E così dopo 8 anni dalla stesura delle linee guida per il protocollo si sono rotti gli indugi tecnici, politici e personali per concedere anche alle donne umbre la libertà di scegliere.
La delibera 1417 del 4 dicembre scorso, su proposta dell’assessore regionale alla sanità Luca Barberini, era attesa dal 26 luglio 2011 quando furono messe nero su bianco le linee di indirizzo sull’interruzione volontaria di gravidanza con l’utilizzo del farmaco Ru 486 allora su proposta della stessa presidente Catiuscia Marini al primo mandato a palazzo Cesaroni e predisposte da un comitato tecnico scientifico che doveva monitorare una fase sperimentale di 12 mesi che sembrava non chiudersi mai; era già stato predisposto il percorso assistenziale per la donna, il consenso informato in regime di ricovero ordinario come in day hospital, pure stilata una scheda informativa.

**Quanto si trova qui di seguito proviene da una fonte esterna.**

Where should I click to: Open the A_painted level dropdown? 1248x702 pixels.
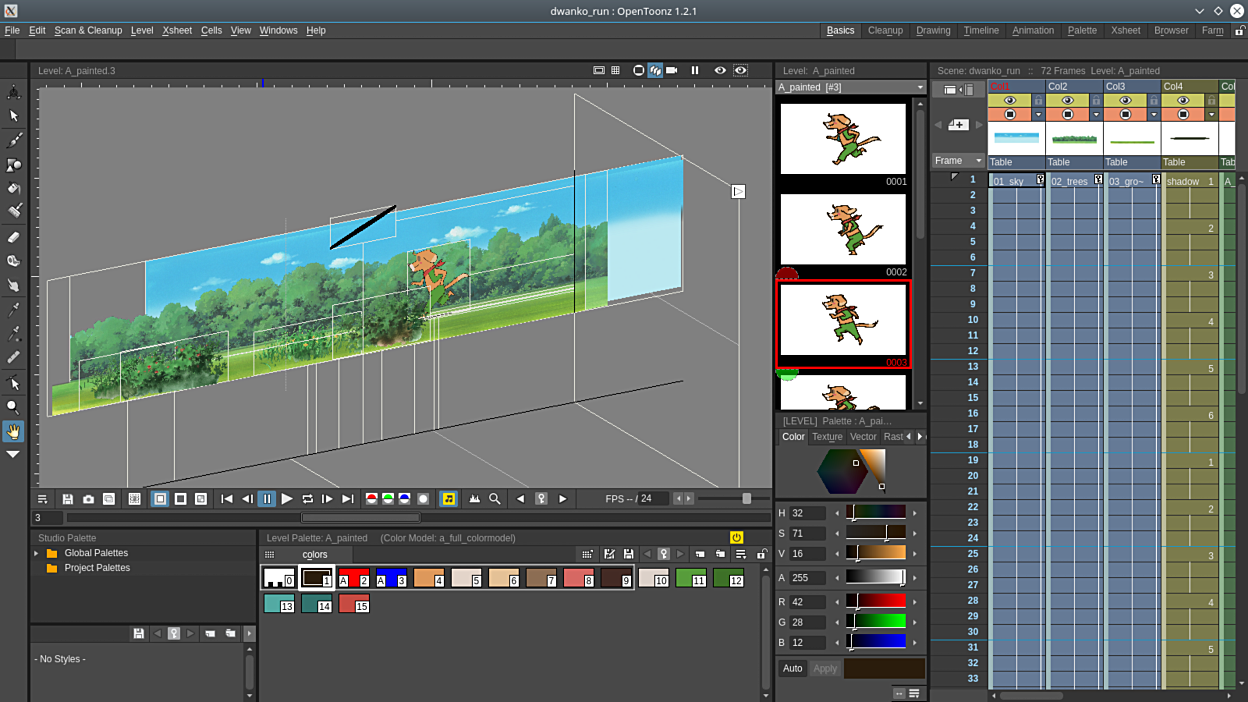coord(851,88)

Insomma tutto era già pronto: mancava solo l’avvallo finale, l’ultimo passaggio, il mandato ai direttori generali delle aziende sanitarie arrivato solo ora. Nel testo allegato alla delibera si precisa che “l’utilizzo del farmaco è subordinato al rigoroso rispetto della legge 194/78 a garanzia e a tutela della salute della donna”.